This is the most important book on mimetic criticism in print today. Winn introduces sound criteria. He tests Brodie’s hypothesis of a Markan imitation of Elijah-Elisha and moves it from this category to a theory, if not law, but examining episodic events in Mark next to passages from the narratives. He meets his criteria and, because of this, one has to begin to accept his criteria as legitimate, and what’s more, that mimetic criticism, pioneered by MacDonald, mitigated through Brodie and fleshed out by Winn, is a valid rhetorical tool to get to the literary sources of the Gospels, if not more of ancient texts. In regards to interpretation, he, as a scholar, leaves this for others to decide. As a student of Adam Winn’s work, I am more enthused with the course that his work has established in this volume than I was with the first, although they are intimately connected.
I am choosing to post the reflections separate from the actual review (which has been posted on Amazon with five stars) because of their nature.
As I mentioned above, there are several issues I have with the complete work. First, the criteria is excellent, but I do find that it lacks one key aspect, purpose. If Mark is using the material only to tell a different story, which was allowable in the time and place of composition, then it may be that interpretation is unnecessary (that it is unnecessary is not Winn’s point); however, if the author is using imitation to create a different reality or to counter ideology, then this purpose will guide the interpreter into determining the lengths of imitation, the historical value of the final work, and quite possibly, the original sources including oral sources. I’m not saying that Winn is not interested in the purpose, but it was not included in the criteria. Unless we are willing to forgo any hope of understanding the initial reception of the work, we must add to Winn’s criteria the “why.” For Virgil, the reasons seem to be implicit. Homer was virtually Scripture to the Greeks. As Roman culture began to mimic Greek culture, Homer saturated the Latins. Using Homer, then, would have given Virgil’s poem of Roman ascendancy some cultural allowance in the minds of his audience that this was important, that his work was blessed by the gods. For Mark, Winn begins with 1.2-3 to suggest, and rightly so, that Mark has left enough clues for his audience that he is wanting them to keep in mind Elijah-Elisha; yet, no mention is made of his previous work, The Purpose of Mark’s Gospel, in which he has laid down the challenge meant by Mark 1.1. I find it disheartening that his previous work is mentioned twice, regulated to the footnotes. This is a bit disappointing to someone who sees a great value in this former work, and the strong connection between that one and this one. If you remove the establishment of purpose from the criteria, the mimetic critic may in fact miss several of the sources used by the author.
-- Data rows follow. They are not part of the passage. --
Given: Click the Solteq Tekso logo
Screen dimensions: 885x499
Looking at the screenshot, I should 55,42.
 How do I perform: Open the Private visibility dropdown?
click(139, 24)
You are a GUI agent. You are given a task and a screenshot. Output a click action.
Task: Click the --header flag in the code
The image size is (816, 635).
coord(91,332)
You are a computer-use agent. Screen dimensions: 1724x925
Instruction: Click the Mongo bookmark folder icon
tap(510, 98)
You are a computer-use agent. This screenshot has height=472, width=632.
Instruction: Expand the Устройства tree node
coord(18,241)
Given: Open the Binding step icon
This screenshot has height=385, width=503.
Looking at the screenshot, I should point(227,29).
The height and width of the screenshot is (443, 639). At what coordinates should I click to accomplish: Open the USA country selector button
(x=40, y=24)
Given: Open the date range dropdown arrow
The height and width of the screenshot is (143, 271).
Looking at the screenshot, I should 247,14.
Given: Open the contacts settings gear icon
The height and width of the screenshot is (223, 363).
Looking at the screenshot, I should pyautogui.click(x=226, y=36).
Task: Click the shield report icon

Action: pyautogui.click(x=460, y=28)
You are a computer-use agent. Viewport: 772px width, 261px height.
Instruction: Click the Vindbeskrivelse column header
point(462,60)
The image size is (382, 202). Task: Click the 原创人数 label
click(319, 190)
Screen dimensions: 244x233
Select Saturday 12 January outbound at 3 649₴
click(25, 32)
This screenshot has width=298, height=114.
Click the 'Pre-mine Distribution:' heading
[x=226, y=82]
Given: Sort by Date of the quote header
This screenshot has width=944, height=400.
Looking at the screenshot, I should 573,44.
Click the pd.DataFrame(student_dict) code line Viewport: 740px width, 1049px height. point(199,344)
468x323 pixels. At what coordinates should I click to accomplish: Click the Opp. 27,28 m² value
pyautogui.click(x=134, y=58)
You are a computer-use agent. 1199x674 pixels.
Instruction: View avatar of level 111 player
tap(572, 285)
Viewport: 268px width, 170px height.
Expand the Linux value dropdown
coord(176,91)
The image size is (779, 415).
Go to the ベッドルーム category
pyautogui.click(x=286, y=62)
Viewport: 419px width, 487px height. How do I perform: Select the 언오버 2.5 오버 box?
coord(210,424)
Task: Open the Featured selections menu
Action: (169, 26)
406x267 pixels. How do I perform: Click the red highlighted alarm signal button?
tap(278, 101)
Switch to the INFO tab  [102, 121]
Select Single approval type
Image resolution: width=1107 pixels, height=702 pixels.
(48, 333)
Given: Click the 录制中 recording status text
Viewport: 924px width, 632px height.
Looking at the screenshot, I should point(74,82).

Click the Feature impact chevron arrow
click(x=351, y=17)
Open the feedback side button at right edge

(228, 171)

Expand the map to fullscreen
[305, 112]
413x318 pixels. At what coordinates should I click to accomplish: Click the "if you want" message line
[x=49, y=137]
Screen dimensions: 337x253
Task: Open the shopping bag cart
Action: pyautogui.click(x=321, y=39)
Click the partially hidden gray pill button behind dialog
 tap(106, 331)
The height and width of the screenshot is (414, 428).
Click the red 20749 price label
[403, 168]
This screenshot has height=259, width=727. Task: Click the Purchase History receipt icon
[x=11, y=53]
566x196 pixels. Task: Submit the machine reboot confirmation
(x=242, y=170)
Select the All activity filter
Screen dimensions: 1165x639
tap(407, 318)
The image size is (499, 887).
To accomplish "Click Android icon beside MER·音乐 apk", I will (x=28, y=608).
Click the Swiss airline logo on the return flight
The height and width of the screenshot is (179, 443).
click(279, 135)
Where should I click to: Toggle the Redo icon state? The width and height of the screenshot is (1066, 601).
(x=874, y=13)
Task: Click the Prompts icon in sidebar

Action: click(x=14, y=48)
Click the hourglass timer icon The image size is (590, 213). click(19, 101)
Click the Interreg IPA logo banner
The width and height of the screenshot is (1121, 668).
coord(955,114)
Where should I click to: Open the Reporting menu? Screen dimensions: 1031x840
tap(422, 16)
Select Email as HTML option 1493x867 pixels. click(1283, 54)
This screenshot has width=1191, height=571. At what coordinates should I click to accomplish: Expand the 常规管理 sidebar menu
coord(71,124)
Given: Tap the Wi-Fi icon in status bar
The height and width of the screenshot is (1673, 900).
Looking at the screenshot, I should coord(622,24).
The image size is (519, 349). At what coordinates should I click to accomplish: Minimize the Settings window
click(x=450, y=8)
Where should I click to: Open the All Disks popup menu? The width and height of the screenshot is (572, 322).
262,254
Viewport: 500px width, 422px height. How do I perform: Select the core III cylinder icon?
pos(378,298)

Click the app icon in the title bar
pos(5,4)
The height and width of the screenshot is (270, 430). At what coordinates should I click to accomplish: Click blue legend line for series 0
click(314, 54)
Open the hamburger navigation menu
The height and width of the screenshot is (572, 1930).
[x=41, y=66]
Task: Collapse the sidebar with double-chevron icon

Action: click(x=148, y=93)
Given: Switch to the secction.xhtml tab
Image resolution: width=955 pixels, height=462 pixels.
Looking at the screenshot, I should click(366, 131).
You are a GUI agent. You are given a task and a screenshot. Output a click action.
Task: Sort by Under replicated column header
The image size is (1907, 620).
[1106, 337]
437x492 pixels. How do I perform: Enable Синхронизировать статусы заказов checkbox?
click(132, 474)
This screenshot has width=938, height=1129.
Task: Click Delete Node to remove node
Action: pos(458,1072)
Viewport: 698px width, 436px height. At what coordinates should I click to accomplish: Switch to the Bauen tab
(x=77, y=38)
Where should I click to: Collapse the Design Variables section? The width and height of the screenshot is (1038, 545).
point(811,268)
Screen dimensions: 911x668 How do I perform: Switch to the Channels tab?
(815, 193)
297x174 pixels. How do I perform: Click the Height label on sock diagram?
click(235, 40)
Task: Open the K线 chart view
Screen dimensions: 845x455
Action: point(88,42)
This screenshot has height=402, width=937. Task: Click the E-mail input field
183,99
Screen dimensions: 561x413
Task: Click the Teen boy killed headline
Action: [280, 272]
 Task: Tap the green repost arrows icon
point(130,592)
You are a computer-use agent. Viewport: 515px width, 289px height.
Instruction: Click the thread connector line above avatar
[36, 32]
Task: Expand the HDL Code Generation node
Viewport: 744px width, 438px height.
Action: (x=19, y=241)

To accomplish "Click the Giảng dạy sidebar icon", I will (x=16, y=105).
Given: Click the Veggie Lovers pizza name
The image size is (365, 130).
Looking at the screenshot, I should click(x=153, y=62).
Another issue that I find in the work is the use of Virgil, and subsequently Livy (72n9), as if they are the closest to Mark’s cognitive environment. Now, I need to be careful here, because my own work on imitation in Mark has been shared with the author, and the section of possible influences, received what I would consider positive comments. I do not mean to imply that the author should follow my work or that this present volume is the end of his scholarship in this area. My intention in citing this issue, and I avoid calling it a weakness in the work, is just as I did above, to note that both of Winn’s works can easily be joined. Winn cites Walsh who noted that Livy (59 BCE – 17 CE) used but one source of imitation and added new detail. Virgil does almost the same thing, using Homer as a sole source, adding his new detail to the finished product. Yet, Lucan (39 CE – 65 CE), someone much closer to Mark, uses not one, but several mimetic sources, such as Virgil, Homer, and (his uncle) Seneca. After Lucan, the Roman poet Statius (45 CE – 96 CE) did the same thing. While Winn does not implicitly suggest that Mark uses only one source, his use of Virgil, and the note by Walsh on Livy, allows me to worry enough that Winn may see only one narrative source for many of these passages. I believe that Mark is following Lucan and others in combining several sources; however, in at least one passage, there is an implied multi-level use of sources being used by Mark to further tell his story. In Winn’s previous work, he has correctly identified the purpose of Mark’s Gospel. Yet, he doesn’t return to this purpose for clues as to Mark’s literary sources.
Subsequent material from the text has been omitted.